* Data listing:
▼
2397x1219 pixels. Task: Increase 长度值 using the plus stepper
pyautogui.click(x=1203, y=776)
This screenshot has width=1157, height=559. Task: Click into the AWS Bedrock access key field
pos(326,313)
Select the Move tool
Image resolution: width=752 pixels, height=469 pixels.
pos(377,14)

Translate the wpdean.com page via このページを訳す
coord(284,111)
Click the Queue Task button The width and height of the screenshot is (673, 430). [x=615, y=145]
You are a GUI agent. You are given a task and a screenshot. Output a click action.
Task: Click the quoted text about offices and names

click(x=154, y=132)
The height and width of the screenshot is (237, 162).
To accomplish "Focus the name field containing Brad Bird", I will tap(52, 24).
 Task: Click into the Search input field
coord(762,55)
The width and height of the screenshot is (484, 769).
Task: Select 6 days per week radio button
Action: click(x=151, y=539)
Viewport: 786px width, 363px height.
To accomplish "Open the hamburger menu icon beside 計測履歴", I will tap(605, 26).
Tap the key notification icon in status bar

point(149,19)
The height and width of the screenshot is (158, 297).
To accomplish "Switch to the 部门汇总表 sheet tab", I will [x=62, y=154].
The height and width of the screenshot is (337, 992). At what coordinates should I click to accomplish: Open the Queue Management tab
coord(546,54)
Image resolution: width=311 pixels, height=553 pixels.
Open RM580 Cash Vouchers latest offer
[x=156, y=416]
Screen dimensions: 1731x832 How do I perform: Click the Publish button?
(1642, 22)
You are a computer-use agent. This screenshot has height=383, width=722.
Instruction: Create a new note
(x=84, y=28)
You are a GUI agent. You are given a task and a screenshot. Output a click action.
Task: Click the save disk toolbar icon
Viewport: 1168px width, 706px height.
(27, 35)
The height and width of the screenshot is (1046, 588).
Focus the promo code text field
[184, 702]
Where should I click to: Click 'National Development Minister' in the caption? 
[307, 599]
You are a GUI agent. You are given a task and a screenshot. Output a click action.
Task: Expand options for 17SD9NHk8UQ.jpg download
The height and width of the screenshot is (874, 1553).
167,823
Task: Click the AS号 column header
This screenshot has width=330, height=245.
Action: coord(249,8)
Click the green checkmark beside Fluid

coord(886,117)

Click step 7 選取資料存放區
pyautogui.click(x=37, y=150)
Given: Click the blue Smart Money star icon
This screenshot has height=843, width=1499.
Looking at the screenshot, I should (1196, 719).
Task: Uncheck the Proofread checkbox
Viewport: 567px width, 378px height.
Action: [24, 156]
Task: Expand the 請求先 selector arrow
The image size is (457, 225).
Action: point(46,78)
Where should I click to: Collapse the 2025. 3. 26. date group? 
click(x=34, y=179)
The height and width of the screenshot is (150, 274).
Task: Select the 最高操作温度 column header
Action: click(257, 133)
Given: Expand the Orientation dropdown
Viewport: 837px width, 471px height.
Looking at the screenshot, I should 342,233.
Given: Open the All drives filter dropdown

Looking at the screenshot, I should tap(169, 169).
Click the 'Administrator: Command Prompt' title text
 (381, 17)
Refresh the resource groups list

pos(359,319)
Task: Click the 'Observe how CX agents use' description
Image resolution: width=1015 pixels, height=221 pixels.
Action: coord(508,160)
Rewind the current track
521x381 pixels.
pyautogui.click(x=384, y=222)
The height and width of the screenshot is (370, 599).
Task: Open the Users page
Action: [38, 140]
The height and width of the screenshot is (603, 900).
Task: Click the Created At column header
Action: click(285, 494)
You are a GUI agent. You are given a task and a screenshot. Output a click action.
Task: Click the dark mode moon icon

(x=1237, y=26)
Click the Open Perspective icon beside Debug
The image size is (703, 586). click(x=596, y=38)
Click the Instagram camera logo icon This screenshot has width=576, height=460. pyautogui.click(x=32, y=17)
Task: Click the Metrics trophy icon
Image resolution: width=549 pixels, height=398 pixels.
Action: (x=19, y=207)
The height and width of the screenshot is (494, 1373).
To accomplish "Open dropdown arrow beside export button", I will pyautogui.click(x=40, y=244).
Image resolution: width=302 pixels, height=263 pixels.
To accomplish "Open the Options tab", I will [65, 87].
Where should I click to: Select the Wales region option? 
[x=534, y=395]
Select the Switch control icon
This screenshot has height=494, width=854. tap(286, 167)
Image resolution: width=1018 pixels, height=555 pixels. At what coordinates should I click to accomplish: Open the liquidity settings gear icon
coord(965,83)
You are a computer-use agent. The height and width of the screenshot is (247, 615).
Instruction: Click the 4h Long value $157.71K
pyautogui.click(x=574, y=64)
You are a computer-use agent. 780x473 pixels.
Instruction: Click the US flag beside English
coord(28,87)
▲
* EXERCISE DIRECTIONS: Reproduce the entries starting at the line containing "Task: Click the 'Observe" and ending at the line containing "Action: coord(508,160)", offsetting every coordinate in the answers by 84. Include the task lines.

* EXPECTED ANSWER:
Task: Click the 'Observe how CX agents use' description
Image resolution: width=1015 pixels, height=221 pixels.
Action: coord(592,244)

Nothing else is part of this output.